The influenza B virus candidate vaccine expressing H3 hemagglutinin developed in suspension MDCK cells confers protection against lethal H3N2 avian influenza in BALB/c mice.

Influenza viruses cause annual seasonal epidemics and occasional pandemics. Vaccination is most effective at preventing influenza virus infections. Suspensions of the Madin-Darby canine kidney (MDCKs) cell line are used to manufacture cell-based influenza vaccines.
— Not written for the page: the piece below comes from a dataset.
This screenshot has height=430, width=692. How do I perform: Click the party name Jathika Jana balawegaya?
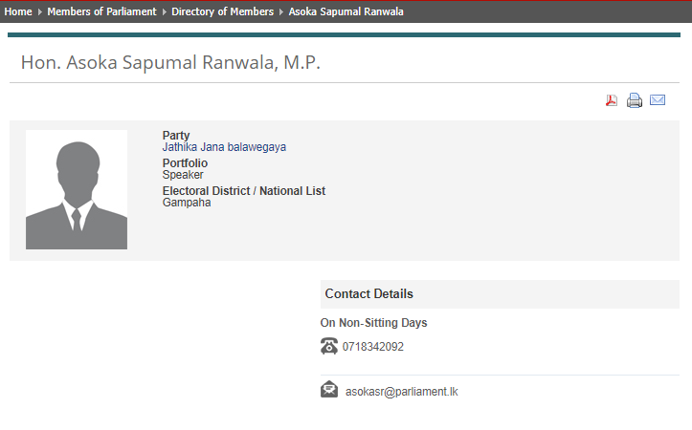[224, 147]
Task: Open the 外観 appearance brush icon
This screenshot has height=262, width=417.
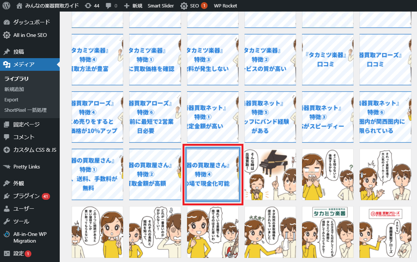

In this study, we tested and optimized a range of culture conditions for a chimeric recombinant influenza virus rA/B-H3 in MDCK suspension cells, revealing that the optimal inoculation conditions were multiplicity of infection of 0.001, cell concentration of infection of 4.0 × 10(6) cells/mL, addition of 2 μg/mL of L-1-tosylamide-2-phenylethyl chloromethyl ketone, time of harvest of 72 h. The optimal parameter setting in a 5-L bioreactor was 50 % dissolved oxygen and pH 7.2 ± 0.05. The rA/B-H3 has stability genetic after 15 passages in MDCKs. The rA/B-H3 had several immune responsesin mice. Hemagglutination inhibition (HAI) antibodies, micro-neutralizing (MN) antibodies, and IgG antibodies were induced in immunized mice, and the mucosal IgA antibody responses were detected in their lung lavage fluids. The IFN-γ-secretion and IL-4-secretion by the mouse splenocytes were induced after stimulation with the specific H3N2 HA protein. Immunized mice resisted the lethal challenge with a wild-type H3N2 influenza virus. This study demonstrated the reliability of the MDCK suspension cell platform for the production of the chimeric H3N2 candidate vaccine, and the rA/B-H3 candidate vaccine is a potentially safe efficial vaccine.